▶ [Task instructions] Look below for the line with "Given: Open the Explorer files icon". Retype it and every line after it to the end, exactly, but leave out the pictures.

·····

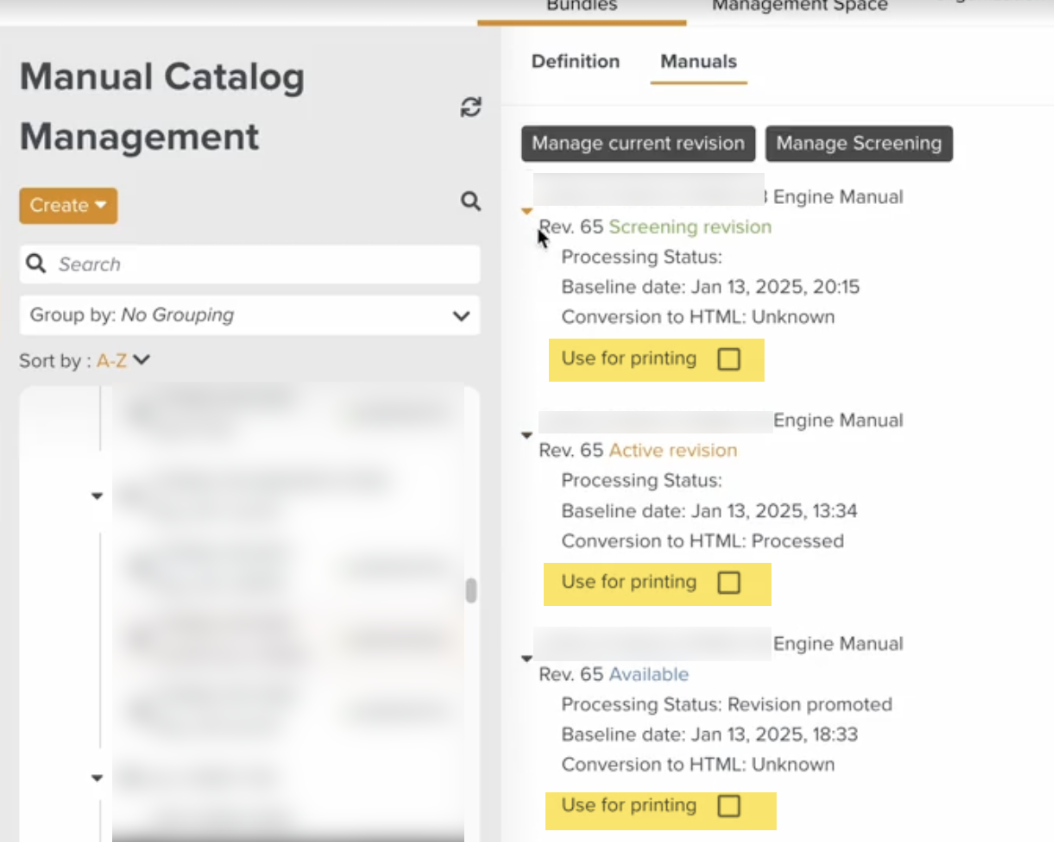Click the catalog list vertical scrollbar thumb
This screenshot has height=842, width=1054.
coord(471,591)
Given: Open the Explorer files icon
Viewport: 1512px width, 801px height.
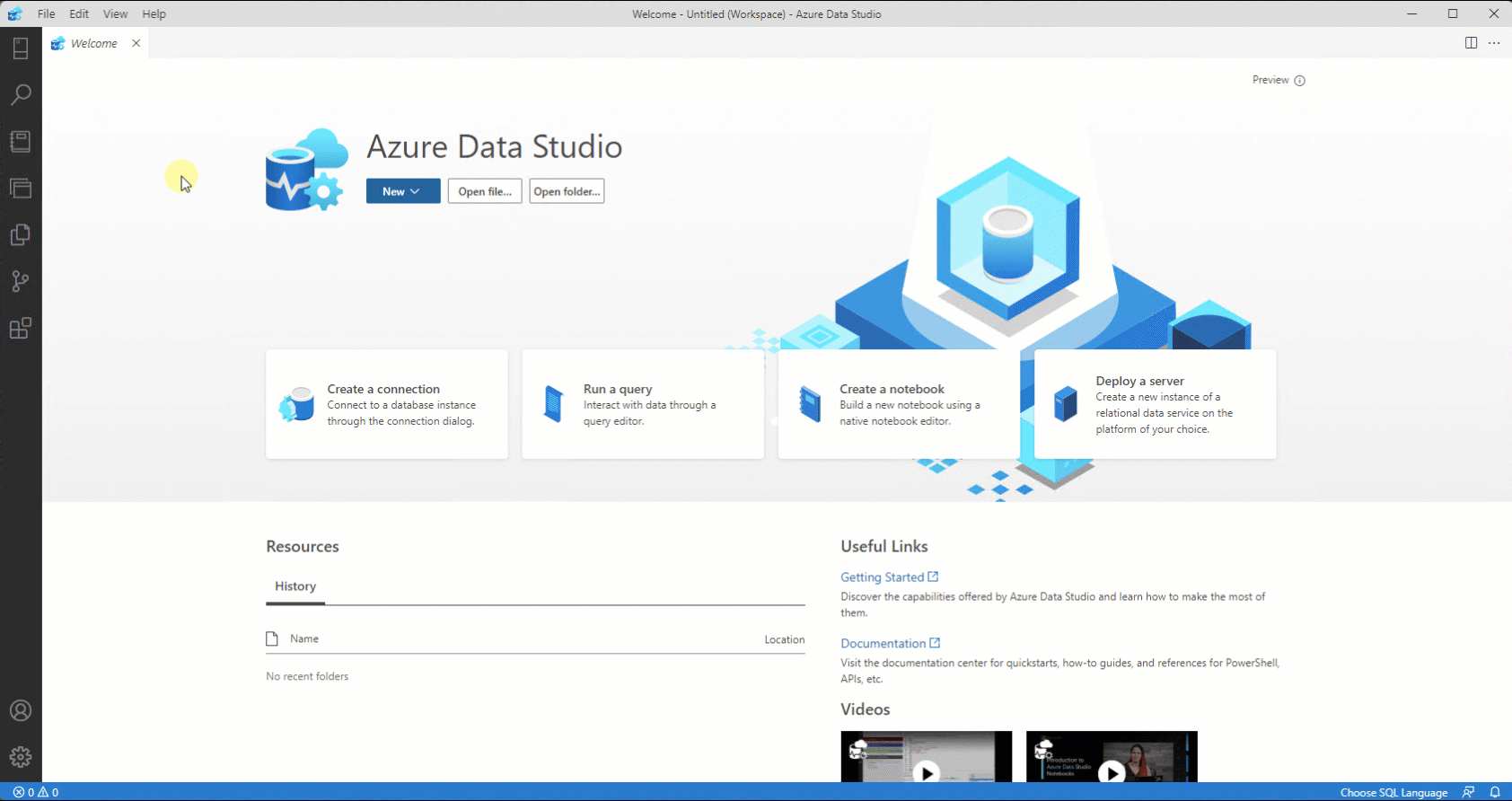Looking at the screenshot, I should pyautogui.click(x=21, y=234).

·····

▶ [Exercise solution]
Given: Open the Explorer files icon
Viewport: 1512px width, 801px height.
Looking at the screenshot, I should pyautogui.click(x=21, y=234).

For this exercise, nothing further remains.